(BRIEF):
Reproduce the entries shown below only from the line with "Where should I" down to the line with "Given: Edit the Pin Code with the pencil icon", keeping both end lines and copying each one exactly.
**** SOURCE DATA
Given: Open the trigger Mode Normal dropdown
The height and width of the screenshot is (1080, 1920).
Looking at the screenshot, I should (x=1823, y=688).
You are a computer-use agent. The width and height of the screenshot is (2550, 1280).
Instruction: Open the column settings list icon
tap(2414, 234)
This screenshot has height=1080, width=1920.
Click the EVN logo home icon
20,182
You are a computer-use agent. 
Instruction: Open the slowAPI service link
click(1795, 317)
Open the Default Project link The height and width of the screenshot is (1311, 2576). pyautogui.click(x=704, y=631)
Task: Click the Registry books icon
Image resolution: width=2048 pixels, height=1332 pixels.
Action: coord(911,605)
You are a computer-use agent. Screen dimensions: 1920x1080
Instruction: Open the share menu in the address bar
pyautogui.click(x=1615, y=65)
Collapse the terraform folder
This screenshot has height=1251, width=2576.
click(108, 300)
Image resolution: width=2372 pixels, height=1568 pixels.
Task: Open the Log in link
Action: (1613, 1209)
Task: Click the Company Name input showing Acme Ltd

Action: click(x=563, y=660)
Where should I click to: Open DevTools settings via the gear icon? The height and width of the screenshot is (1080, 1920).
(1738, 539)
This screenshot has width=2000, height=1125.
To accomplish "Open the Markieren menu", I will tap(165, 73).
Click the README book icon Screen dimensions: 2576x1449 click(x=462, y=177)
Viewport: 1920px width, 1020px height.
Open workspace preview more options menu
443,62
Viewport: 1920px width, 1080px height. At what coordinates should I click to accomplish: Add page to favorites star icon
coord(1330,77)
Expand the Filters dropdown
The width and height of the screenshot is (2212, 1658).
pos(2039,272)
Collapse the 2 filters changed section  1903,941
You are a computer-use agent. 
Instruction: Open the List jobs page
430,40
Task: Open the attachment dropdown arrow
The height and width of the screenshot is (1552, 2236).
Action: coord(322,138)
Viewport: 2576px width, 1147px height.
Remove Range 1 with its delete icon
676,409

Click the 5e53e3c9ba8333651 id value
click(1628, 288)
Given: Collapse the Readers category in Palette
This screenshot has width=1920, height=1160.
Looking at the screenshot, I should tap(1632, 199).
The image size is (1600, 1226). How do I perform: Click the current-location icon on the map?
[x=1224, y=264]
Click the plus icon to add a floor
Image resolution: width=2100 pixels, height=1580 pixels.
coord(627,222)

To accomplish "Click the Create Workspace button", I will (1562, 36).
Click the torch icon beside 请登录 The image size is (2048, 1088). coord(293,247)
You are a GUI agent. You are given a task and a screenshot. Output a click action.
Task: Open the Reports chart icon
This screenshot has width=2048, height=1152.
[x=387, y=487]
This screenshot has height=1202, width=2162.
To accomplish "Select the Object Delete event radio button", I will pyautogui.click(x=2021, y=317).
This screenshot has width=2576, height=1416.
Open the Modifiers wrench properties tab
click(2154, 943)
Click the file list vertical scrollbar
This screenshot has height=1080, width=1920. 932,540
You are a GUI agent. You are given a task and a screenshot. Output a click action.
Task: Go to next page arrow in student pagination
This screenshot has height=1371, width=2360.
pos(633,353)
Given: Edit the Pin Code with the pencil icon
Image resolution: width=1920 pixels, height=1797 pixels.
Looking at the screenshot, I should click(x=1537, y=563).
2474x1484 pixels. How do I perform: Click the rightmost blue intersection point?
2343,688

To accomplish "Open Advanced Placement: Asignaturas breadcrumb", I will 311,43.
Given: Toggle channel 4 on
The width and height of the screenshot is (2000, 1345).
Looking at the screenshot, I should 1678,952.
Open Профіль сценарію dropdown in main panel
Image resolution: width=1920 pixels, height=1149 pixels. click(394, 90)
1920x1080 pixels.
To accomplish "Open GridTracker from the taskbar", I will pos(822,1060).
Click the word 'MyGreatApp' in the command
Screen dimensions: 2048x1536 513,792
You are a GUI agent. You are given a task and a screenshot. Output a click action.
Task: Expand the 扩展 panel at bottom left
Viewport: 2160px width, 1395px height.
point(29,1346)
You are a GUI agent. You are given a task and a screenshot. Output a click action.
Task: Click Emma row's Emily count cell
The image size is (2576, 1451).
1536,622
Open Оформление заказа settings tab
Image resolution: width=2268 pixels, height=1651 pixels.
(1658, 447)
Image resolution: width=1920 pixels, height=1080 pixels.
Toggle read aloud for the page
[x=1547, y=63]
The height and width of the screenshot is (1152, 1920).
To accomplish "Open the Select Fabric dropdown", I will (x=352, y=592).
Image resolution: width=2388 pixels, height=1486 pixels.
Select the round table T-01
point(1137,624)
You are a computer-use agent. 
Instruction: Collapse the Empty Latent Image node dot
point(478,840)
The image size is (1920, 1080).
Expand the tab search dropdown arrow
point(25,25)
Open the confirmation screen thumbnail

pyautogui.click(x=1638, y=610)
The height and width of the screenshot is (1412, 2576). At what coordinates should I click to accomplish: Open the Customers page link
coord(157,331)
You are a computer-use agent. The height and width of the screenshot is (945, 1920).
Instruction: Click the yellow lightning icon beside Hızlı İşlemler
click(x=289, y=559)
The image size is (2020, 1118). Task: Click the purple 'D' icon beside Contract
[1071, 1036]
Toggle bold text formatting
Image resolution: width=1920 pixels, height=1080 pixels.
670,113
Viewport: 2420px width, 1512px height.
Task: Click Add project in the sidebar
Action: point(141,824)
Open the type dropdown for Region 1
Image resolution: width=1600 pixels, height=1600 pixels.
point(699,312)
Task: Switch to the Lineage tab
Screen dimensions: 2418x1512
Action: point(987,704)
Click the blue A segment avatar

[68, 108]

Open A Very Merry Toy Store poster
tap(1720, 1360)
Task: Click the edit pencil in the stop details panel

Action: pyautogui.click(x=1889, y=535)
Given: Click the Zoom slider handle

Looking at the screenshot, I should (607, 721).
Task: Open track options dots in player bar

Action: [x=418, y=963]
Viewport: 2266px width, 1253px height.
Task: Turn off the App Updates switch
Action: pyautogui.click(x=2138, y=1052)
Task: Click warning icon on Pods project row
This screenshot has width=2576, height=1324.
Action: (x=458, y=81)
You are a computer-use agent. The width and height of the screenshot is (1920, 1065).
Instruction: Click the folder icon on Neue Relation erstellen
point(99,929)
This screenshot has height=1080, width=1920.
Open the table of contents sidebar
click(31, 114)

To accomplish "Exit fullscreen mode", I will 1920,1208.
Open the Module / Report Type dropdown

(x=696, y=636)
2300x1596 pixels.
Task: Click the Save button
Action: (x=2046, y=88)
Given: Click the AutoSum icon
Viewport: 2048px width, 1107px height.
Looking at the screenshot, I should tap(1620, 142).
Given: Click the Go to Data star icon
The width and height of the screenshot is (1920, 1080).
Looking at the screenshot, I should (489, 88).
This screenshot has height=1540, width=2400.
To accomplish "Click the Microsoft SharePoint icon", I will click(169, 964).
********
(ANSWER BELOW):
Where should I click to: Open DevTools settings via the gear icon? The height and width of the screenshot is (1080, 1920).
(1738, 539)
This screenshot has width=2000, height=1125.
To accomplish "Open the Markieren menu", I will tap(165, 73).
Click the README book icon Screen dimensions: 2576x1449 click(x=462, y=177)
Viewport: 1920px width, 1020px height.
Open workspace preview more options menu
443,62
Viewport: 1920px width, 1080px height. At what coordinates should I click to accomplish: Add page to favorites star icon
coord(1330,77)
Expand the Filters dropdown
The width and height of the screenshot is (2212, 1658).
pos(2039,272)
Collapse the 2 filters changed section  1903,941
You are a computer-use agent. 
Instruction: Open the List jobs page
430,40
Task: Open the attachment dropdown arrow
The height and width of the screenshot is (1552, 2236).
Action: coord(322,138)
Viewport: 2576px width, 1147px height.
Remove Range 1 with its delete icon
676,409

Click the 5e53e3c9ba8333651 id value
click(1628, 288)
Given: Collapse the Readers category in Palette
This screenshot has width=1920, height=1160.
Looking at the screenshot, I should tap(1632, 199).
The image size is (1600, 1226). How do I perform: Click the current-location icon on the map?
[x=1224, y=264]
Click the plus icon to add a floor
Image resolution: width=2100 pixels, height=1580 pixels.
coord(627,222)

To accomplish "Click the Create Workspace button", I will (1562, 36).
Click the torch icon beside 请登录 The image size is (2048, 1088). coord(293,247)
You are a GUI agent. You are given a task and a screenshot. Output a click action.
Task: Open the Reports chart icon
This screenshot has width=2048, height=1152.
[x=387, y=487]
This screenshot has height=1202, width=2162.
To accomplish "Select the Object Delete event radio button", I will pyautogui.click(x=2021, y=317).
This screenshot has width=2576, height=1416.
Open the Modifiers wrench properties tab
click(2154, 943)
Click the file list vertical scrollbar
This screenshot has height=1080, width=1920. 932,540
You are a GUI agent. You are given a task and a screenshot. Output a click action.
Task: Go to next page arrow in student pagination
This screenshot has height=1371, width=2360.
pos(633,353)
Given: Edit the Pin Code with the pencil icon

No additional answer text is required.